Em geral ele alega ser americano, e crescido na Louisiana, Nova Orleans, apesar do inconfundível sotaque e do inglês travado de gringo; à época do The Room dizia a Greg que tinha a mesma idade (19 anos), apesar da incontestável fisionomia de um homem nos seus mais de 40 anos de idade. Com a maior exposição por causa do lançamento norte-americano de ‘O Artista do Desastre’, ele tem revelado timidamente alguns fatos sobre a sua vida, mas nada que já não tivesse sido especulado antes pelo documentário sobre os bastidores do seu cult consagrado, ‘The Room Full of Spoons’ (2013), como um passado na Europa por exemplo. Especula-se que ele nasceu nos anos 50 em algum país do leste europeu soviético. Mas fato é que ele alega amar os EUA, e realmente tem uma grande admiração pela cultura do país, e que “vida privada deve ser mantida privada”. 
Para falar de ricos excêntricos que uma hora largam tudo e perseguem seu sonho de ser artista, entretanto, é possível admitir que seja essa a simples verdade. Afinal, a história não é nova, e temos até aqui no Brasil, por exemplo, Reinaldo Kerlakian, multimilionário herdeiro de metade da 25 de março, que construiu uma carreira musical do zero aos mais de 50 anos de idade, contratando desde o melhor professor de canto do mercado a até uma orquestra particular para ensaiar no seu estúdio privado, construído só por advento desse seu sonho, aliás. Como diria Bruce Wayne: o dinheiro é um superpoder.
Saber todos esses fatos antes de conferir o longa pode desmistificar um pouco a figura de Wiseau contada por James Franco, porque numa coisa ele é bem sucedido: em construir a personagem com a mesma aura de mistério e não explicação da realidade. E ao final, quando um disclaimer conta ao público alguns fatos reais, explica menos ainda e instiga mais ainda a curiosidade sobre a vida e a verdade de Tommy Wiseau
De um modo ou de outro, aqui eu conto alguns fatos a mais, por conta de pesquisa, que no entanto continuam a não explicar muita coisa, e o mistério sobre Tommy segue intacto, talvez a ser mais perseguido agora, com o provável sucesso após a estreia mundial do filme (que concorreu a dois globos de ouro no dia 07 de janeiro último, de melhor filme e melhor ator de comédia, este último a que Franco acabou premiado), quando mais pessoas ao redor do globo passarão a conhecer a figura de Wiseau e não só um pequeno círculo de apreciadores descritos como um “culto” em torno da obra-prima da má-qualidade cinematográfica que foi The Room e seu diretor (e ator, e produtor).
O filme de Franco é muito bem sucedido em vários aspectos. O maior deles é a despretensão. Mas temos aqui também uma direção dinâmica e fluida e uma montagem agradável – e além disso, a montagem parece favorecer o bom timing de humor de James Franco. A inserção da música ao longo do filme é adequada e contida, em momentos de transição que combinam com a narrativa e o estilo ‘cool’ de filmar. 
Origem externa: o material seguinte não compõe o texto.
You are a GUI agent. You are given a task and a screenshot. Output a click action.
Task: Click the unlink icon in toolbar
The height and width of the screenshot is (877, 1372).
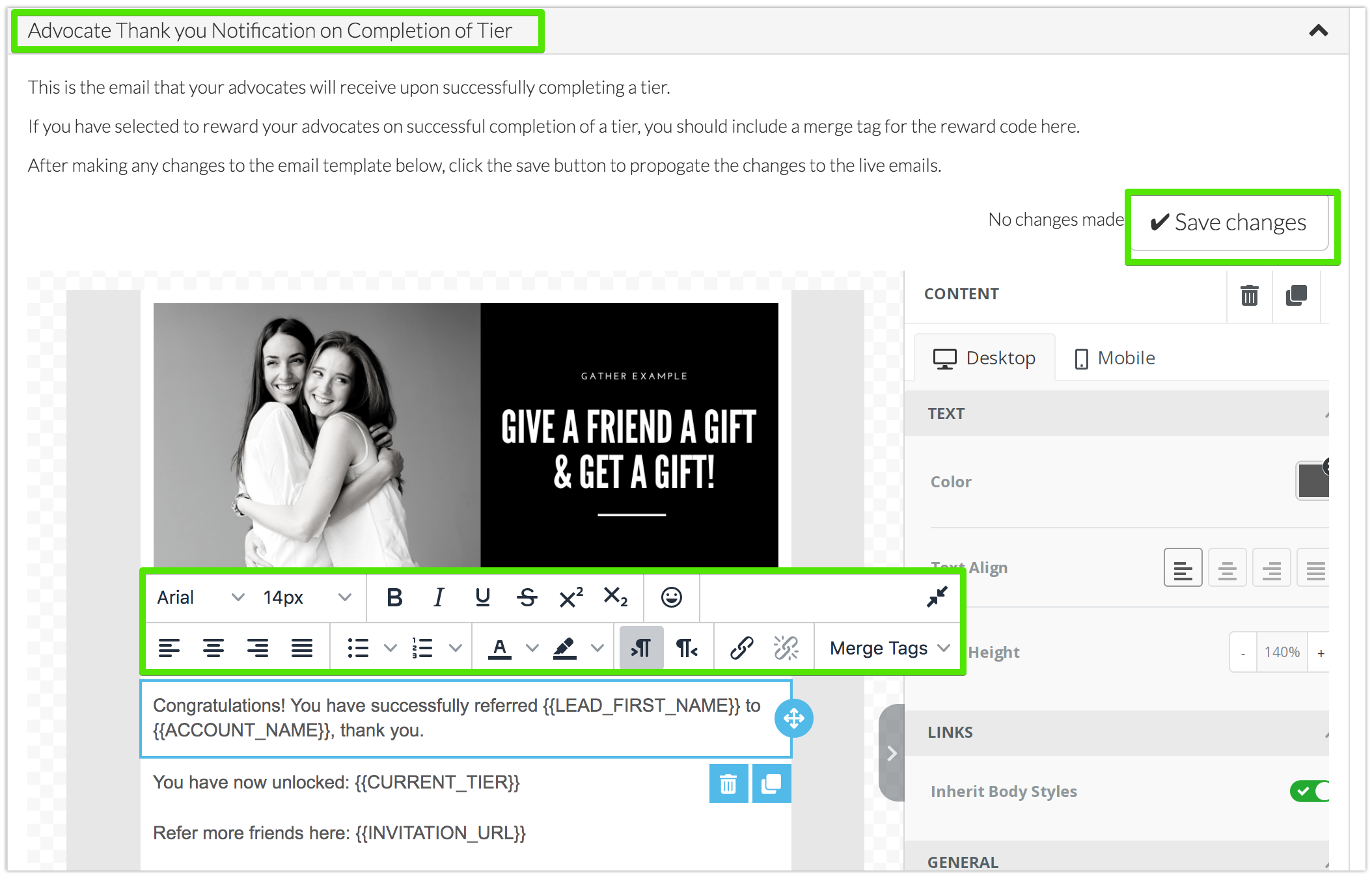pyautogui.click(x=786, y=648)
A dosagem do melodrama é bem equilibrada com tênues momentos de comicidade, fazendo deste um filme que em nenhum momento fica cansativo. O resto fica por conta da figura carismática que é Tommy Wiseau, encarnado com todas as afetações e trejeitos por Franco, e de uma maneira bastante fidedigna. Não só o protagonista, mas todos os outros atores deixam a notar que houve um sério trabalho de pesquisa e construção de personagem por trás de O Artista do Desastre; algo, aqui, mais complexo do que normalmente, pois se tratam de personagens reais e também das personagens do filme The Room, praticamente refilmado por Franco para recriar essas personagens, esses momentos e suas cenas mais icônicas.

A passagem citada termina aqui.